L’actualité récente nous rappelle combien les investissements publics ne s’embarrassent pas toujours de la notion d’efficacité.
Heureusement, il y a aussi de belles réussites. La plus frappante concerne l’industrie pharmaceutique, plus foisonnante que jamais dans les trois Régions du pays. De la recherche à la production en passant par le matériel médical et un éventail de services spécialisés, un écosystème s’est construit en une dizaine d’années, attirant de plus en plus les investisseurs internationaux. Grâce au talent de chercheurs, à l’audace d’entrepreneurs, à la motivation de travailleurs. Mais aussi grâce à l’anticipation et à la constance des pouvoirs publics. La démarche vertueuse est donc possible, en dépit des tristes exemples rappelés plus haut.
Pourrait-elle être rééditée dans d’autres domaines?
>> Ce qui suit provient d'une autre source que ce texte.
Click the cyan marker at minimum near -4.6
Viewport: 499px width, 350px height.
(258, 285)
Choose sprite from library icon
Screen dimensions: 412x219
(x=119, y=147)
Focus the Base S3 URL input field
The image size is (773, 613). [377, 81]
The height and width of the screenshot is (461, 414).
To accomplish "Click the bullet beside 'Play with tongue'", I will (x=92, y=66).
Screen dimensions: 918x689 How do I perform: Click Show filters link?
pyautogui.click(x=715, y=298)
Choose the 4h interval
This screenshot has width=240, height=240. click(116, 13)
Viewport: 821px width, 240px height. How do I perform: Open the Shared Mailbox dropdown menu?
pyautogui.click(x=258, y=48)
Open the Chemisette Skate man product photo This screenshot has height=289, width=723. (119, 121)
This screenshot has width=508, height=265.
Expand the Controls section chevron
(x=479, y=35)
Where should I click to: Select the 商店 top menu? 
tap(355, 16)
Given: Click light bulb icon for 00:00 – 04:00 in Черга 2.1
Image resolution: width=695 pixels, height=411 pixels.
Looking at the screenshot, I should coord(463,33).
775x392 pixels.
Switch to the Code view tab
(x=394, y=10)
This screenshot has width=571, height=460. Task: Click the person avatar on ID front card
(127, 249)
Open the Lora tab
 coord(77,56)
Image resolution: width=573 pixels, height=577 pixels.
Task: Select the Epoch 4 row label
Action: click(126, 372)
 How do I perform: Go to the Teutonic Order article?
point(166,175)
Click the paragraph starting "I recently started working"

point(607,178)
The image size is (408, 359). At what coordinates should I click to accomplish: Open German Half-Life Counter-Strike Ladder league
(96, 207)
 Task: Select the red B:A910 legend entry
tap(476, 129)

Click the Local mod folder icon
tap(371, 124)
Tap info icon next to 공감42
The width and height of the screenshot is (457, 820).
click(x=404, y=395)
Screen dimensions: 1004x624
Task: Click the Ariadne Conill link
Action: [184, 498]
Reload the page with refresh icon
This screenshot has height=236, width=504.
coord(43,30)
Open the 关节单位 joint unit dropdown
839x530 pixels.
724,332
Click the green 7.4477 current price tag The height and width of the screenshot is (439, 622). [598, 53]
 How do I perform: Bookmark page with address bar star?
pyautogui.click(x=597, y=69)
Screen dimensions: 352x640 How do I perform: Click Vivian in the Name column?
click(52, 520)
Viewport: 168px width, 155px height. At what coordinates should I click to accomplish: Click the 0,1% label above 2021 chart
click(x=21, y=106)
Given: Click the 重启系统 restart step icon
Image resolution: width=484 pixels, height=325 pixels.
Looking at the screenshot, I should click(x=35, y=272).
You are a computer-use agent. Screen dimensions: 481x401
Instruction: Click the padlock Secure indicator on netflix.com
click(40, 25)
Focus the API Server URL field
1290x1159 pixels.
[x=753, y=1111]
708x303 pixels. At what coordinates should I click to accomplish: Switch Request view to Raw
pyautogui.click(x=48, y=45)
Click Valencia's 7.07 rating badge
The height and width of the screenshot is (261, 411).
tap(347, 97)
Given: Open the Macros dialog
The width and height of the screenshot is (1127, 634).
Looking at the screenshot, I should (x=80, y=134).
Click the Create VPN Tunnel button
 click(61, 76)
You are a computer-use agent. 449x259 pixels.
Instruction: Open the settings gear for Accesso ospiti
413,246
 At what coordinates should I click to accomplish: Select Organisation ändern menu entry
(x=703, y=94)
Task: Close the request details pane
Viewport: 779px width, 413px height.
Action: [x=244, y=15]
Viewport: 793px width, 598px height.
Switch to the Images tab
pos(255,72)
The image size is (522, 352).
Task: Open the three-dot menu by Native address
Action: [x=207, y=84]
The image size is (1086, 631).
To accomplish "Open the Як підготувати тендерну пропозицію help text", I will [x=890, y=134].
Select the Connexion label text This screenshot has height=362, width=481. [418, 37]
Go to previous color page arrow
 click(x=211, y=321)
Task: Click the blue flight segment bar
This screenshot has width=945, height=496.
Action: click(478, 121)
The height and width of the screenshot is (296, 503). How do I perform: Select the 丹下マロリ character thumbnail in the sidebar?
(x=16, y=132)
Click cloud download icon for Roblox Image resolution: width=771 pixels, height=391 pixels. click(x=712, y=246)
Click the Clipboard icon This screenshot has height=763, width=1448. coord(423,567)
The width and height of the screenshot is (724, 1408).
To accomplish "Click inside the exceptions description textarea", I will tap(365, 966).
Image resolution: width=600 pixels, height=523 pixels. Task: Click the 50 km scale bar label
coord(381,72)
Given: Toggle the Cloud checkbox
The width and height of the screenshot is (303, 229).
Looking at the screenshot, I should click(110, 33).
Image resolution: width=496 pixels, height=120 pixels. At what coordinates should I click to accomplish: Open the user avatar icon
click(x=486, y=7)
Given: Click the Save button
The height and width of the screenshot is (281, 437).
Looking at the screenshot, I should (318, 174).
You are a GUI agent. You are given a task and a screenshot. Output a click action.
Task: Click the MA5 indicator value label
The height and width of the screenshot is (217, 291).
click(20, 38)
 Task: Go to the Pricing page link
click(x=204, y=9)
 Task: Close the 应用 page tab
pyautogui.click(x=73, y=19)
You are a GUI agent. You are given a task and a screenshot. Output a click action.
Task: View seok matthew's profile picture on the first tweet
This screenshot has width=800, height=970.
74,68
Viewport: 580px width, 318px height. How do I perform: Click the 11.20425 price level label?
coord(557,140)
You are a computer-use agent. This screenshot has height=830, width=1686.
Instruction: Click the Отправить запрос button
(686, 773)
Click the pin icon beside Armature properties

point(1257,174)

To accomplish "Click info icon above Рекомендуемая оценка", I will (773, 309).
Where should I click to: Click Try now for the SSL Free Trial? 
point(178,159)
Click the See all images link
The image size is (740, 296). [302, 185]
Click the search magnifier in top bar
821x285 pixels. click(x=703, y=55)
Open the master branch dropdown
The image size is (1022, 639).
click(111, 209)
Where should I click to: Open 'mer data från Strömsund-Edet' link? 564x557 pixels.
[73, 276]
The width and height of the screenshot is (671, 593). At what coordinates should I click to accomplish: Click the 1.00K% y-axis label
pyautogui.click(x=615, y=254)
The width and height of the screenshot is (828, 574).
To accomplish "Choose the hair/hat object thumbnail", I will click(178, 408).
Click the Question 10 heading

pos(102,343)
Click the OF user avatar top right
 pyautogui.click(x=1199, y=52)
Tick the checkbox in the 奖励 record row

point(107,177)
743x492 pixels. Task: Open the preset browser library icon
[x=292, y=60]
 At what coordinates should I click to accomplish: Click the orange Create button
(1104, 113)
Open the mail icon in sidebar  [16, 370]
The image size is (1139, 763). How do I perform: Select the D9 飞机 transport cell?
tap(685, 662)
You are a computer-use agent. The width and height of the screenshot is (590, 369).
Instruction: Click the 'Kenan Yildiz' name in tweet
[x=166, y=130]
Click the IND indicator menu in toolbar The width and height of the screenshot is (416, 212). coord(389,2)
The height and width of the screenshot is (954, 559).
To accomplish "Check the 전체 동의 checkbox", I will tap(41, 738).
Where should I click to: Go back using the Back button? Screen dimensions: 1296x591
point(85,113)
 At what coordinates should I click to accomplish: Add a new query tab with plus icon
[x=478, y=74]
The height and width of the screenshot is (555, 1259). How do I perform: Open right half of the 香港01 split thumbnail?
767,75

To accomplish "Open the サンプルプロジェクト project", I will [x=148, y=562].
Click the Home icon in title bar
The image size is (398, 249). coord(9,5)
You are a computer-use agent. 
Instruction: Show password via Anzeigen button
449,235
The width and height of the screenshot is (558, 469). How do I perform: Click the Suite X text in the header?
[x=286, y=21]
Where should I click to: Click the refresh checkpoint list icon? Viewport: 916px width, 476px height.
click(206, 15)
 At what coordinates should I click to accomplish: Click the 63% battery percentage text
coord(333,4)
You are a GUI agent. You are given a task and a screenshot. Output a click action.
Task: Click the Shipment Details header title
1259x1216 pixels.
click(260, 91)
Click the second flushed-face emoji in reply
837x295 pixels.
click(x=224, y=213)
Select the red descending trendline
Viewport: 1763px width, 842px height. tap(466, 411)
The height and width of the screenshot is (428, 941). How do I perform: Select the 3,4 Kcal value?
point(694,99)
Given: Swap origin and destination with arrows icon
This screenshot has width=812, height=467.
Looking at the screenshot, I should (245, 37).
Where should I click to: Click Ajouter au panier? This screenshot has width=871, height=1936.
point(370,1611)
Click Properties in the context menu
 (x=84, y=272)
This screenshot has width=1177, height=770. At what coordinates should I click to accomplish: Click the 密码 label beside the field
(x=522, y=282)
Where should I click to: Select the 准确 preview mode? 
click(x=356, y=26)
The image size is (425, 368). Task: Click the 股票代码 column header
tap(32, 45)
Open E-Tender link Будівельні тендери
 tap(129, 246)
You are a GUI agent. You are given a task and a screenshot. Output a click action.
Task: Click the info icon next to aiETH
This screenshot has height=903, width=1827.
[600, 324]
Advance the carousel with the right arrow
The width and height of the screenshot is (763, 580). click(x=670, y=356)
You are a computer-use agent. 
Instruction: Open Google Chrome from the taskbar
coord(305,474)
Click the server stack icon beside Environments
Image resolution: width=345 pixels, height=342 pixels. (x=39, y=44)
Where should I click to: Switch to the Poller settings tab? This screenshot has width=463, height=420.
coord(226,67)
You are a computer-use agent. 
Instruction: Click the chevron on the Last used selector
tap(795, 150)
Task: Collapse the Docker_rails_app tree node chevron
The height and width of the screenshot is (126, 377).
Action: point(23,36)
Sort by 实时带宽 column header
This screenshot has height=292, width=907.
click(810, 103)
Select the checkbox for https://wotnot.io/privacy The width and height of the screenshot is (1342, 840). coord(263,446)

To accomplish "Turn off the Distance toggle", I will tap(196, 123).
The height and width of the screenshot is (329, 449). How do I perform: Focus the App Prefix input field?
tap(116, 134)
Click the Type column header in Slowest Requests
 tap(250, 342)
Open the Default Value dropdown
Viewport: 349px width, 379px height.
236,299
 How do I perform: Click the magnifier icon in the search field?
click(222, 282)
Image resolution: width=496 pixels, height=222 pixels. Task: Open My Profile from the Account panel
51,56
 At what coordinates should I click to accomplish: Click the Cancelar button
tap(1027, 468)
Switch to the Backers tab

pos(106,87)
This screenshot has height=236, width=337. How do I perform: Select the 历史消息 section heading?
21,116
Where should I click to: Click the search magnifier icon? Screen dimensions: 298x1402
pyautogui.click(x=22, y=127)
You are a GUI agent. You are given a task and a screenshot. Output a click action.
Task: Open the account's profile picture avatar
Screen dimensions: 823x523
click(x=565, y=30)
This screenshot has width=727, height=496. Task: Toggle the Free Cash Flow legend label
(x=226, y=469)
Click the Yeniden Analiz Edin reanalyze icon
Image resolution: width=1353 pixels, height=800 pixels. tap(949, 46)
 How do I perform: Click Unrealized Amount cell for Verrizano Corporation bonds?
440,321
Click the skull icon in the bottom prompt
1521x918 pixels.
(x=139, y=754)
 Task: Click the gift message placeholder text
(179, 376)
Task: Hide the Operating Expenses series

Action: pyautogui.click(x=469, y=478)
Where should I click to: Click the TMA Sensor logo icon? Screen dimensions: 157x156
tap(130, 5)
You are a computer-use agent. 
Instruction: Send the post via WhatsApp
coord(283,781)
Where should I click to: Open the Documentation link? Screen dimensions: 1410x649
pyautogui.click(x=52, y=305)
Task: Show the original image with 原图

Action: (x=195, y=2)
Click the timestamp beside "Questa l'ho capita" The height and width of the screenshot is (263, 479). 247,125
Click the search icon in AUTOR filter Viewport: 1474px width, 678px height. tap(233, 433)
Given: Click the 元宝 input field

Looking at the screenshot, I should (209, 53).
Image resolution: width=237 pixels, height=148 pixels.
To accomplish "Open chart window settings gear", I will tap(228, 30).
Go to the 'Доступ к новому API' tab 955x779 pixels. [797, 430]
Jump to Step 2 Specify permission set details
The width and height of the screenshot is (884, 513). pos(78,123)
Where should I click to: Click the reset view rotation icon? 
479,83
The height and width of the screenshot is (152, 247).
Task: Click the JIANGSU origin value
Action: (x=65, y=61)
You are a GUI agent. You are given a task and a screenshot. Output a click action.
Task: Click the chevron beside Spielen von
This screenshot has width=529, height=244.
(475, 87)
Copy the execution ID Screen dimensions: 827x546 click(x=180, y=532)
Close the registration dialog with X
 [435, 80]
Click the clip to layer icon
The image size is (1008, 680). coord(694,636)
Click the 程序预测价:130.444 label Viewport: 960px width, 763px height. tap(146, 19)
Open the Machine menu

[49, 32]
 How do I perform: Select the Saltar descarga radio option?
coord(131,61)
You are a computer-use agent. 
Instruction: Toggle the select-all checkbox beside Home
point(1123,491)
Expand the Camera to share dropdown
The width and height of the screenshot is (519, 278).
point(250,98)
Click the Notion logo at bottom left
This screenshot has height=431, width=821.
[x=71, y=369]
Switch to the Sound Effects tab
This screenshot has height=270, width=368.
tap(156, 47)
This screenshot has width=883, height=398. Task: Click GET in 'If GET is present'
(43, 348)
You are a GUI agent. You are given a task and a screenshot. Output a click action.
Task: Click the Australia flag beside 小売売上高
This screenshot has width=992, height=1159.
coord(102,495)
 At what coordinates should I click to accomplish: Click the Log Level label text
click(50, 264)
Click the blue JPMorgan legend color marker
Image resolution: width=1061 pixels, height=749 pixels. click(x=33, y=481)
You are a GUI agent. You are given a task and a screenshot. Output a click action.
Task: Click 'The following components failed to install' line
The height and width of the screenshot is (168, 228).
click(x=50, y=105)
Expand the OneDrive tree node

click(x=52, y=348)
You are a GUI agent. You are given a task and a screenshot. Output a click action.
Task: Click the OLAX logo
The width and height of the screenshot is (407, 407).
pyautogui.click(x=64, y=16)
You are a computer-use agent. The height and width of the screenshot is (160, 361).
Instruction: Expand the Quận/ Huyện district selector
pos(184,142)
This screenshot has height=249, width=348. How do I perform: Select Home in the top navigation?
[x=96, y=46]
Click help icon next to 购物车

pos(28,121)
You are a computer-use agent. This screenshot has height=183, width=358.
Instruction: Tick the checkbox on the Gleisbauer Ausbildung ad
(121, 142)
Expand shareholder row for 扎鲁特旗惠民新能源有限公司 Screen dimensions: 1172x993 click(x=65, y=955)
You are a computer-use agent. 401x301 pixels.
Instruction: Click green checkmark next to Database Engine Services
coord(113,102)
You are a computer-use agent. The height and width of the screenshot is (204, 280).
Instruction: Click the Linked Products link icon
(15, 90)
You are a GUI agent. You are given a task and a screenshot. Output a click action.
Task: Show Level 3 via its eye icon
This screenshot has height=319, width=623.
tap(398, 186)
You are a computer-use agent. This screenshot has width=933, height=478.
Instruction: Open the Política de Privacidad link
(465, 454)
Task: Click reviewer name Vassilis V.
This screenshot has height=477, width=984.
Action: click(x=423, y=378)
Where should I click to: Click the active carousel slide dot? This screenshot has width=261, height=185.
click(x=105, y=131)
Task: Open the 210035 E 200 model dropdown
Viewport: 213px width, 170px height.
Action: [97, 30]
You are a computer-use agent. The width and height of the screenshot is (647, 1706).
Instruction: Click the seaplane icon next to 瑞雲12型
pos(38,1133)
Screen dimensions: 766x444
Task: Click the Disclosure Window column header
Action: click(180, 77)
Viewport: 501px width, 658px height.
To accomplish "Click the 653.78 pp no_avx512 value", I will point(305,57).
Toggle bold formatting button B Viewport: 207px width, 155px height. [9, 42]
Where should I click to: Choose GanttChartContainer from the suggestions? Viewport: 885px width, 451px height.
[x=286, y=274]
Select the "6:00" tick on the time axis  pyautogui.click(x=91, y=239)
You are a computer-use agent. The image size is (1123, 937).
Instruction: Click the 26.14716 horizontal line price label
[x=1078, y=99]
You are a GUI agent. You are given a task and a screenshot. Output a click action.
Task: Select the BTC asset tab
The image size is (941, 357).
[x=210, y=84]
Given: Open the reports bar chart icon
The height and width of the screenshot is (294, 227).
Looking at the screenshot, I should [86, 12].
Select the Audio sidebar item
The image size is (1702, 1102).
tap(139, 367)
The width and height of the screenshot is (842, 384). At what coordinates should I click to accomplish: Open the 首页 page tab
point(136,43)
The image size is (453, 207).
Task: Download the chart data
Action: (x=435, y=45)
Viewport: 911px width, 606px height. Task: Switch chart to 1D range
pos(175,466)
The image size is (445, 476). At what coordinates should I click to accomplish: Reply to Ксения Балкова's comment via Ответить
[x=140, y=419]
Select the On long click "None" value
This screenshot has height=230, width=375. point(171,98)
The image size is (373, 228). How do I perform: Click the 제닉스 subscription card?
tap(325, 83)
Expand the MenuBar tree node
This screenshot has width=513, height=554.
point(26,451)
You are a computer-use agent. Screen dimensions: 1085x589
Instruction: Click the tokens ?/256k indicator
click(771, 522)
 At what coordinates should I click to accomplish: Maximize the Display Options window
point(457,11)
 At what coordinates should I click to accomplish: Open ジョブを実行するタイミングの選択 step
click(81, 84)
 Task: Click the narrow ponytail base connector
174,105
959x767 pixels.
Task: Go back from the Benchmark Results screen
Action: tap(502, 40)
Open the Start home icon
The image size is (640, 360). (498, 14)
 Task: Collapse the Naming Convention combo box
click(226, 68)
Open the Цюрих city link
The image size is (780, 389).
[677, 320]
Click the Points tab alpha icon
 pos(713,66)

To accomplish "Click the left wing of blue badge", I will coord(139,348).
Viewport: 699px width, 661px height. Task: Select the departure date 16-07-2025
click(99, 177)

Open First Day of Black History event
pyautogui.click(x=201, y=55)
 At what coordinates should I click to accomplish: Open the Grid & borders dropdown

Des signes encourageants l’indiquent avec, par exemple, les efforts placés dans l’hydrogène vert ou la création d’un parc de batteries à Bastogne avec le concours de la SRIW. Le wagon de la construction des éoliennes ou des panneaux solaires a été loupé, les autorités semblent en avoir retenu la leçon, en faisant preuve de plus d’anticipation en ce qui concerne le stockage de l’énergie.
Présentes dans la transition énergétique, les autorités le sont aussi de plus en plus dans l’autre volet essentiel de l’économie du futur, à savoir le numérique. Derrière le succès d’Odoo, des start-up comme CluePoints ou Oncomfort (liées au secteur de la santé, ce qui n’est peut-être pas un hasard), soutenues par les pouvoirs publics, attirent aussi désormais des investisseurs internationaux. Tout récemment, la SRIW vient d’entrer dans un fonds d’investissement dédié à la blockchain (Tioga Capital). Elle serait le premier investisseur institutionnel européen à s’aventurer sur ce terrain émergent. Une manière, peut-être, de poser de précieux jalons dans un écosystème en devenir.
Dans les prochaines semaines, les gouvernements fédéral et fédérés devront arbitrer entre les très nombreux projets rentrés pour le plan de relance. Ils totalisent, selon le recensement de L’Echo, de 4 à 6 fois les 5,15 milliards prévus par l’Europe. Que les nécessaires arbitrages reposent sur l’anticipation intelligente des enjeux de demain et non sur la traditionnelle distribution de petits cadeaux aux amis, et c’est toute la qualité de la relance belge qui en bénéficiera.